When you talk about interop issues, do you mean actual interop issues with software deployed today (even if that software might fade away in the future) or interop issues in a future scenario where every piece of software conforms to the spec?

> Now consider site #5 on the internet: live.com.  I'm also pretty sure that this site was not authored using Emacs.  It, too, is served as text/html.  It contains an attribute that validator.nu asserts can't be serializable as XML 1.0.  The statement that validator.nu makes is somewhat incomplete and arguably misleading.

How so?

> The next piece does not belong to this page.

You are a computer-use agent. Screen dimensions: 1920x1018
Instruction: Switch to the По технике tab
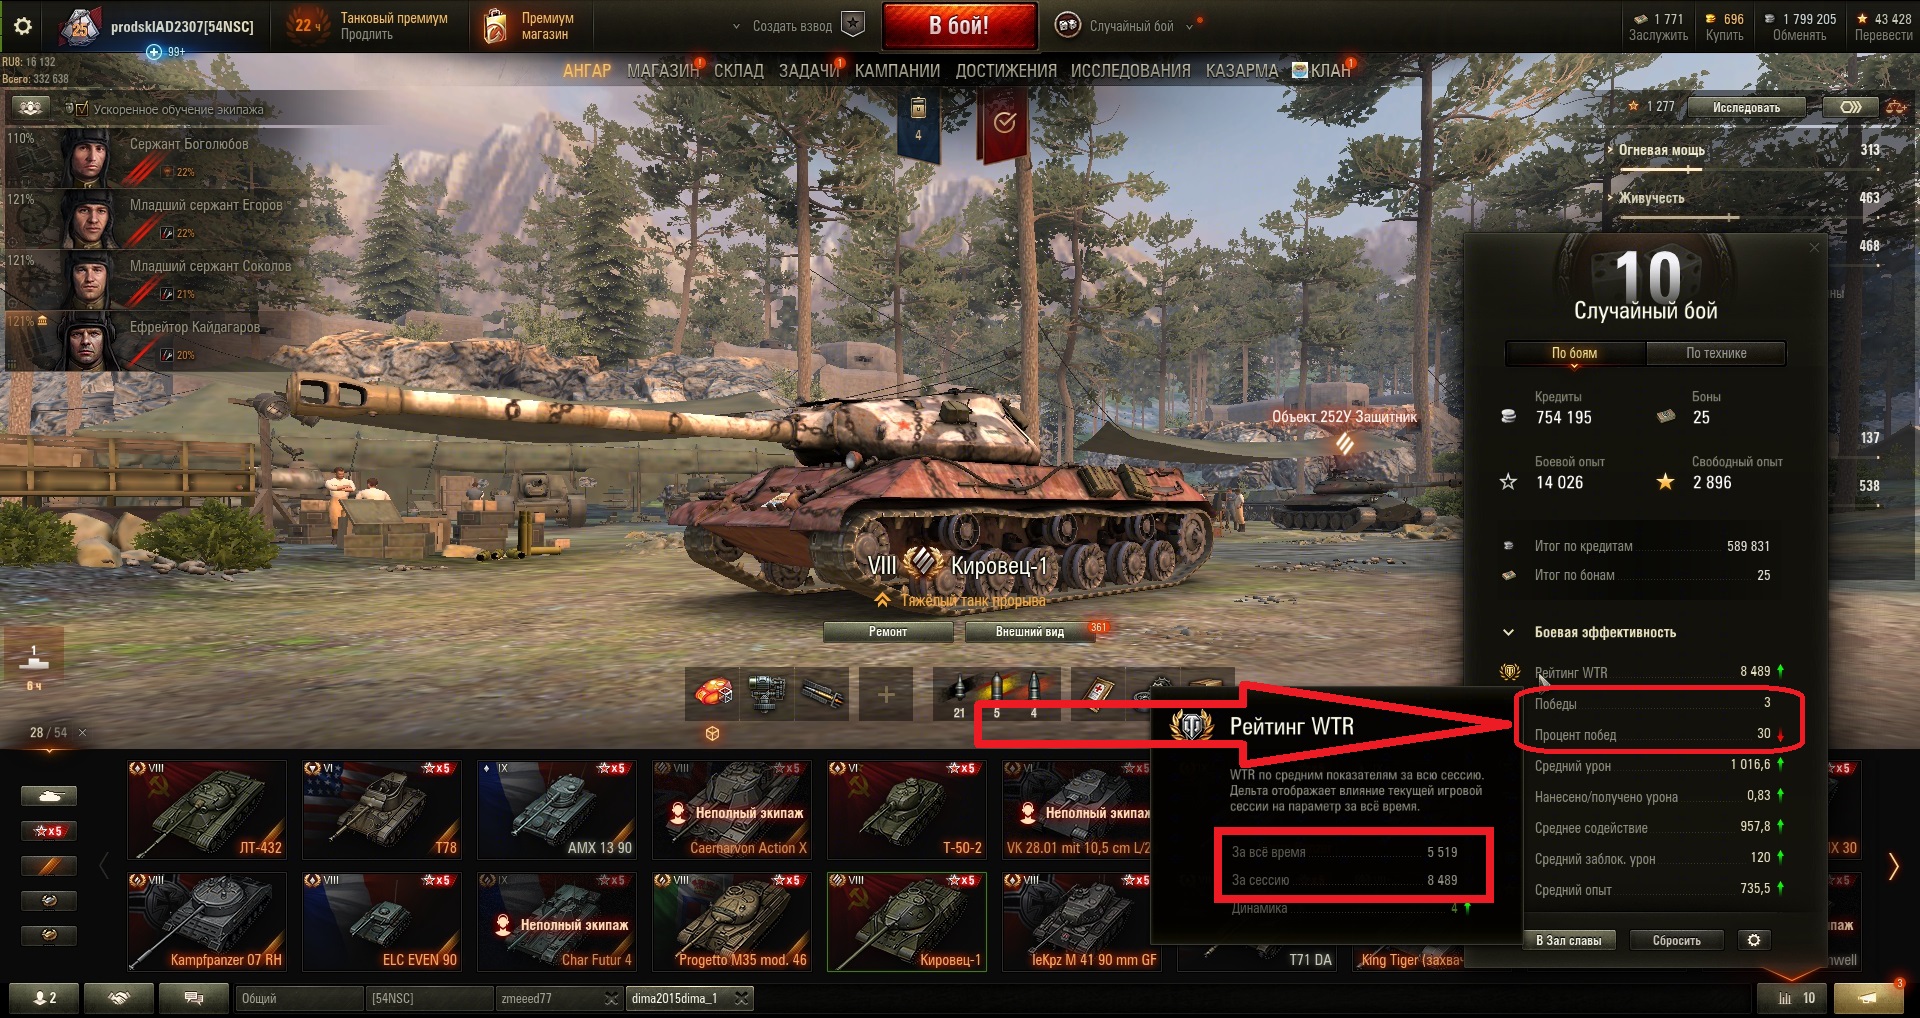(x=1716, y=353)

You can't represent an attribute whose local name is "xmlns:web" and that doesn't have a namespace in XML 1.0 plus Namespaces.

Not saying this because the source stream would be well-formed XML but with another document tree seems to me to be about scoring political points among people who like the appearance of using XML more than they care about the document being actually polyglot. However, making various presentational elements and attributes conforming would lose a lot of political points with another (but non-trivially overlapping) constituency.

How should we decide which political points to go for?

> I'll also note that the xml:lang attribute that is also present in this same page does not meet the criteria of producing a DOM when parsed using an HTML parser that can also be produced using an XML parser.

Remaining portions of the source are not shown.